Tanzimat ve Meşrutiyet Dönemi Türk basını genel olarak incelendiğinde ortaya çıkan tabloda 19. yüzyıl boyunca görülen ortak özellikler; Islahat'ın ve Tanzimat'ın gereklilikleri ile değişimin desteklenmesi, laikleşme yolunda atılan ilk adımlar, merkeziyetçiliğin pekiştirilmesidir. Bunlara ek olarak, Avrupa merkezli dünya görüşü, Avrupa kaynaklarına bağımlılık, dinamik bir kamuoyuna doğru atılan ilk adım, dilde sadeleşme, fakat dilde batı sözcük ve kavramlarının artması, dile bağlı ulusçuluk ve habercilikten çok eğitim aracı sayılmak olarak değerlendirilebilir (Koloğlu, 2006: 27-30).

Tanzimat'tan Meşrutiyet'e doğru giden yolda basın ve yayın faaliyetleri hızla çoğalarak gelişmiş, sadece bir bilgi edinme aracı olmaktan fikir edinme aracı olmaya doğru evrilmiştir. II. Abdülhamit'in iktidara geldiği 1876 yılından ikinci Meşrutiyet'in ilanı olan 1908 yılına kadar çoğu kısa süreli birçok basın organı yayın faaliyeti göstermiş, bu yayın organlarında dönemin entelektüelleri fikirlerini ortaya koymuş, ancak II. Abdülhamit rejiminin baskıcı sayılabilecek niteliği basın üzerinde de kendisini hissettirmiştir. İnuğur'a göre ikinci II. Abdülhamit'in hüküm sürdüğü otuz üç yıllık yönetimi sırasında ülkede "basın yoktur" demek daha doğru olacaktır. Ona göre sadece güdümlü gazeteler vardır. Ancak, bütün bu baskıcı rejime ve ağır sansür koşullarına rağmen Namık Kemal, Ziya Paşa, Ahmet Mithat, Ali Suavi, Mizancı Murat ve Ali Rıza gibi ünlü aydınlar halkı bilinçlendirmek için büyük bir çaba harcamışlar ve istibdat dönemi Türk basınının önemli temsilcileri olarak tarihe geçmişlerdir (İnuğur, 2005: 305).

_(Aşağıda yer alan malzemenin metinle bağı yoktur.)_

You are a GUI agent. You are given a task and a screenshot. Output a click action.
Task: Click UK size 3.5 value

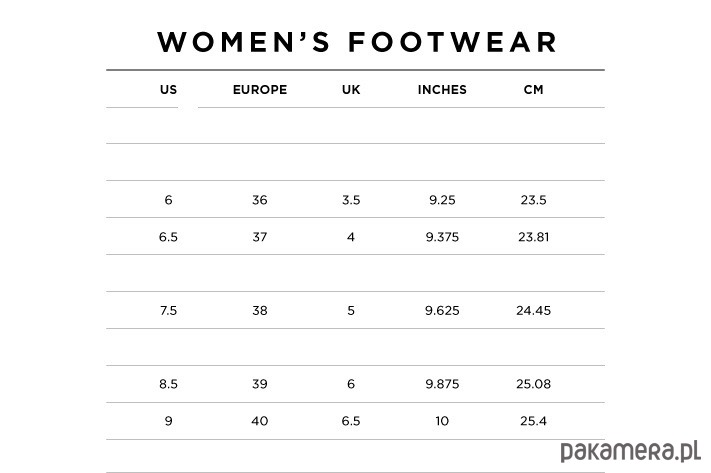click(x=351, y=200)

İkinci Meşrutiyet'in ilan edildiği 23 Temmuz 1908, Türk basını için de önemli bir tarihsel dönemeç olmuştur. Otuz üç yıllık istibdat rejimi boyunca ağır sansür koşullarına maruz kalan Türk basını Meşrutiyet'in ilanı ile birlikte görece özgür bir ortam yakalamıştır. Bu özgürlük ortamı Türk basın faaliyetlerinin

70

kurumsallaşmasının ilk adımı olarak nitelendirilebilir. Ancak bu özgürlük ortamı uzun ömürlü olamamış, 1909 senesinde 31 Mart Olayı olarak tarihe geçen ayaklanma ve onu takip eden askeri yönetim basına tekrar sansür uygulaması yapılmasına yol açmıştır. İkinci Meşrutiyet ilanı ile istibdat döneminde kapatılmış gazeteler ve daha birçok yeni basın organı yayınlanmaya başlamış, dokuz ay gibi kısa bir süre sonra ise birçoğu tekrar kapatılmaya mahkûm olmuştur.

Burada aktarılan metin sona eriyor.